> AIM OF THE TASK
Please reproduce everything from "It is one thing" down to "you're doing it." in the PGP thread below, word for word.

Most notably: Filippo had nothing to do with EFail, which was one of the most important cryptographic results of the last 5 years. You don't so much need Drew Devault to tell you that; it's peer-reviewed research.
I am no cheering fan, for sure, but I think it's disingenuous to say PGP is one of the least important systems on the internet. Debian package distribution, notably, depends rather pivotally on PGP to ensure authenticity. Keybase uses PGP as it's root trust mechanism. There are plenty of email services that use PGP to secure messages. I've even come across some recent (as in the last few years) startups using PGP to implement their internal or application-level trust relationships (run by quite sane and well adjusted individuals nonetheless). I worked at a Unicorn in the last 10 years that implemented secret storage and distribution using GPG tooling. In fact, recently and close to home for me, we implemented some application level key exchanges and the security person we consulted with for a 2nd set of eyes actually said (paraphrasing), "I don't like this thing it's custom but if you use ElGamal I'd be more comfortable because at least it's well understood."
Of course these are all things that can and probably should be replaced by something more palatable. So why haven't they?
If it's not obvious, my argument is neither for nor against PGP, really. It's that I'm tired of hearing about how much PGP sucks without also hearing about the solution. I think the burden is on the people wishing to eradicate it to muster up the blesséd alternative and shepherd it into the vernacular.
It is one thing to make a case for the continued maintenance of PGP, or even to say that it has a place in modern cryptography (that's an outré thing to say among cryptography engineers, but, whatever).
It's another thing entirely to say that any cryptography engineer critical of PGP must have a weird personal vendetta against it, as you did upthread.
Harsh criticism of the failings of PGP is practically an orthodoxy among cryptography engineers. It is not a good design by modern standards, and lots of cryptographers would dearly love to be rid of it. Push back on them because you don't think it's worth the time for Debian to switch to minisign, fine, but don't slander people while you're doing it.
I didn't say "that any cryptography engineer critical of PGP must have a weird personal vendetta against it". I know the history and context around the matter. I know Filo has actually tried to do the work to replace PGP. I know it didn't stick. I imagine he more than many people understands how difficult the task of replacing it is. But in my opinion that should lead to a more tempered stance that represents an understanding of this subtlety. Instead we see him on team deprecate PGP software because it's not what We want golang users using. Excuse me if I attribute a small ounce of personal pride to that stance. I could be wrong. This is a discussion thread not a formal essay. I respect many things about Filo. I'm just critical of this particular crusade.
I mean yeah, you're right. PGP has been culturally deprecated for years now. There's no skirting that. I am quite happy that Debian is switching to minisign. Once that transition is complete that will be one less reason to keep PGP around. Really, I have absolutely zero allegiance to PGP. I'm just willing to admit that it works (and quite well) despite all the shortcomings that cryptography engineers love to spar with during happy hours. I sincerely do not disparage efforts to replace PGP. I am just tired of the passé mantra that PGP sux amirite or gtfo. As we both clearly understand, it's not really that simple.
You could reasonably agree or disagree with Filippo take, and after quite a bit of discussion it was decided to not deprecate the opengpg[1]. I'm pretty sure that Drew's comment contributed exactly 0% to that decision.

> DATASET RECORDS
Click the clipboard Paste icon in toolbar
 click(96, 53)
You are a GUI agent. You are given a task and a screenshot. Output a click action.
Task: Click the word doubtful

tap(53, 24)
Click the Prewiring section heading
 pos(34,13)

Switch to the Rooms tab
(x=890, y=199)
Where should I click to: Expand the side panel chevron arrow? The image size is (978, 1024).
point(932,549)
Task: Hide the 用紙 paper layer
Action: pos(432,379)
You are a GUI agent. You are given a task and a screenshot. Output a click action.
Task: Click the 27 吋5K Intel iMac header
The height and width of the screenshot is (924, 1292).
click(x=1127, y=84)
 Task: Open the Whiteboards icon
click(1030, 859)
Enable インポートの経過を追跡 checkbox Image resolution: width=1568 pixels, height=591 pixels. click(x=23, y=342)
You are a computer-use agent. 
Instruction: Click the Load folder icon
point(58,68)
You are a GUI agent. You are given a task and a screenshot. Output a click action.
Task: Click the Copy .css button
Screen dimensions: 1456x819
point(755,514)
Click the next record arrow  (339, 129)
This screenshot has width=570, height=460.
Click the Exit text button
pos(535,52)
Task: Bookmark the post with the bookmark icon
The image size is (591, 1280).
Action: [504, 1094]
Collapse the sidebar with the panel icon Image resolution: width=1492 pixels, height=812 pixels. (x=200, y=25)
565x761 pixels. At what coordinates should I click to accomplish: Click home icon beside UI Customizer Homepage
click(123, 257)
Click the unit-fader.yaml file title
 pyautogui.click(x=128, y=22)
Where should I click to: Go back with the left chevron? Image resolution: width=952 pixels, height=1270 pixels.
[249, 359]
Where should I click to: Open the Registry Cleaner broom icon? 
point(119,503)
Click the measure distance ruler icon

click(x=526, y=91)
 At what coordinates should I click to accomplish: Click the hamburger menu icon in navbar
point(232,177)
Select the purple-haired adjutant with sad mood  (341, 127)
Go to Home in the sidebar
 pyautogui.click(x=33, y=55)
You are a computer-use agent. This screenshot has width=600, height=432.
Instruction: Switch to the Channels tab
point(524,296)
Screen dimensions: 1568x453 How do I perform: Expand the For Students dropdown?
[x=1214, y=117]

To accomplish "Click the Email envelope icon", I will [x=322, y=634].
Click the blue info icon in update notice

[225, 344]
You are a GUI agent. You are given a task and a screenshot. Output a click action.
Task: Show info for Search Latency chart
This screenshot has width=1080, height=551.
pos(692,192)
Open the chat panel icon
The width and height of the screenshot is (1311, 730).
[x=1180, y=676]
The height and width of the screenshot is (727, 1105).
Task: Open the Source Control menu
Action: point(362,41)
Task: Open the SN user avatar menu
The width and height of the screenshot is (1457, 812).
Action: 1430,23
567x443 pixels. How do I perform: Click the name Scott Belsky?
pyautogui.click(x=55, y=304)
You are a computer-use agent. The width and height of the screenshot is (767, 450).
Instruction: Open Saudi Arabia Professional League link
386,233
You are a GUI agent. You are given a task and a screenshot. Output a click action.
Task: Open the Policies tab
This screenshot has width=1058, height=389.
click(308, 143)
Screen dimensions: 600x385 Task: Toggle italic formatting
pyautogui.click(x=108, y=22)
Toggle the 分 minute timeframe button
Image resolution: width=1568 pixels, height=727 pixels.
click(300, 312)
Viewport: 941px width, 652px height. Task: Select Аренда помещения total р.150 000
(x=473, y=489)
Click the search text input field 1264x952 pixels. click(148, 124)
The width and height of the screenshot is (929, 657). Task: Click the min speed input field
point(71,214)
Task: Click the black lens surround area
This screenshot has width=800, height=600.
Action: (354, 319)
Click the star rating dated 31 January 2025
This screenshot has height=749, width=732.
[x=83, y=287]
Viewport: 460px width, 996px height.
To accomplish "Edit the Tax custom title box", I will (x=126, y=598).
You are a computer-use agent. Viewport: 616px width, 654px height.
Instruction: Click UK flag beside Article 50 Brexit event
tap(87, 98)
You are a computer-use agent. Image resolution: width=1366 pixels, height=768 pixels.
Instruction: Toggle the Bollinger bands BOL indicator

> EXPECTED OUTPUT
It is one thing to make a case for the continued maintenance of PGP, or even to say that it has a place in modern cryptography (that's an outré thing to say among cryptography engineers, but, whatever).
It's another thing entirely to say that any cryptography engineer critical of PGP must have a weird personal vendetta against it, as you did upthread.
Harsh criticism of the failings of PGP is practically an orthodoxy among cryptography engineers. It is not a good design by modern standards, and lots of cryptographers would dearly love to be rid of it. Push back on them because you don't think it's worth the time for Debian to switch to minisign, fine, but don't slander people while you're doing it.